El problema es que esa vida "ahora no existe, se acabó". Se la llevaron en sus redes de arrastre los grandes barcos pesqueros asiáticos y europeos que esquilman la costa de África occidental. Quedó yerma, como los campos húmedos del interior, donde los agricultores cosechaban verdura para sus familias y vendían el excedente. "Todo pasó en pocos años, la estación lluviosa ya dura la mitad", alerta. Ahora, la sequía hace imposible que la tierra rinda, y los campesinos han ido abandonando sus predios para probar suerte en las ciudades o en los pueblos pesqueros, cambiando la azada por las redes. Pero estas hace ya tiempo que salen vacías casi siempre, como los bolsillos de cientos de miles de familias. Eso fue lo que le ocurrió a Serigne.

Su padre era agricultor del interior del país, "y le iba muy bien", rememora. "Sembraba cacahuete, mijo, yuca y todo tipo de verduras tras la estación de lluvias. Había tanta humedad en la tierra que casi no había que regar", dice. "Crecí entre la pesca y la agricultura y toda la familia era muy feliz. Había abundancia, pero el clima más caluroso, el aumento del nivel del mar y la sobrepesca han destruido nuestro modo de vida", lamenta. "Es el capitalismo. Las demandas del mercado llevaron también a muchos agricultores a cambiar los fertilizantes ecológicos, como restos de pescado y abono animal, por productos químicos que hacían crecer tomates preciosos. Pero en pocos años, la tierra se devastó, quedó seca y dura, y apenas hay buenas cosechas", explica.

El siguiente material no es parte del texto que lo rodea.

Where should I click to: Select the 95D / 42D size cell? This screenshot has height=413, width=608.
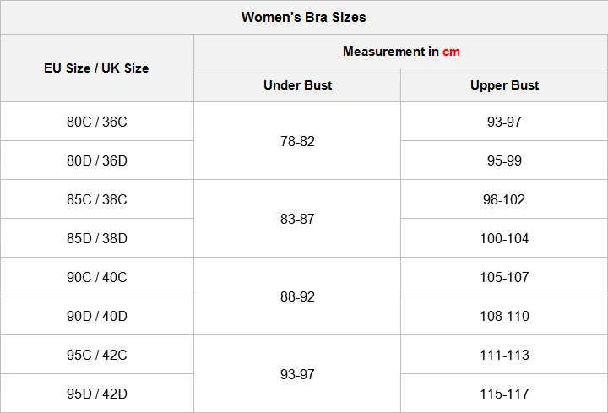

Recuerda que, con 20 años, su hermano y él no daban abasto capturando "grandes pulpos o meros a pocos metros de la playa" de Kayar, el pueblo de su madre, pero los bancos de peces fueron desapareciendo al mismo ritmo que asomaban cada vez más faros de buques pesqueros en el horizonte. "Si un día pescabas bien en una zona, al día siguiente ya no había peces. Los cebos salían intactos pero cubiertos de barro. El fondo era barrido por los pesqueros de las multinacionales la noche anterior". Cada vez había que adentrarse más en el océano, en barcas artesanales. "Era peligroso y tenías que estar dos o tres días faenando para no llevar nada a casa. No tenías dinero ni para la gasolina", recuerda. Y así fue como empezó a fraguarse la idea, medio en broma, medio en serio, de utilizar los cayucos para irse a Europa. Cuando se confirmaron los rumores de que "ese suicidio" de travesía era posible, de que un chico de su pueblo lo había logrado, a Serigne dejó de parecerle descabellado. "No había futuro, mi familia ya tenía problemas económicos", responde.

Un domingo de 2005, Serigne llegó a Saint Louis tras una maratoniana jornada de pesca improductiva. En la playa, vio a mucha gente cargando enseres en un cayuco. "Sabía que eso no era para pescar. Pregunté y me dijeron que se habían organizado para ir a España". No se lo pensó. "Me lancé dentro, intentaron tirarme al agua porque no había pagado, negocié con ellos. Sabía navegar y ayudé en la travesía", explica. 95 personas se echaron a la ruta más peligrosa hacia Europa, más de 1.300 kilómetros de Atlántico encrespado. Llegaron 94.

"Tras varios días, la gente tenía alucinaciones. Creían que iban por tierra. Algunos decían que les avisáramos cuando pasáramos por tal o cual ciudad. Un amanecer, uno de los chicos se levantó, desorientado. Se tiró o se cayó. Se hundió como una piedra y no pudimos recatarlo", recuerda.

En España lo llamamos la "crisis de los cayucos", aunque la crisis real era climática y económica. Más de 20 años y una pandemia después, la historia se repite, agravada, mientras Europa solo levanta muros para frenar lo inevitable. "Nos estamos cargando el planeta. En el sur ya lo hemos visto y, poco a poco, lo notamos también en el norte. Filomena, este calor loco en Madrid o las inundaciones recientes de Alemania son avisos claros", apunta. Ahora, Serigne, su pueblo y la pelota están en nuestro tejado.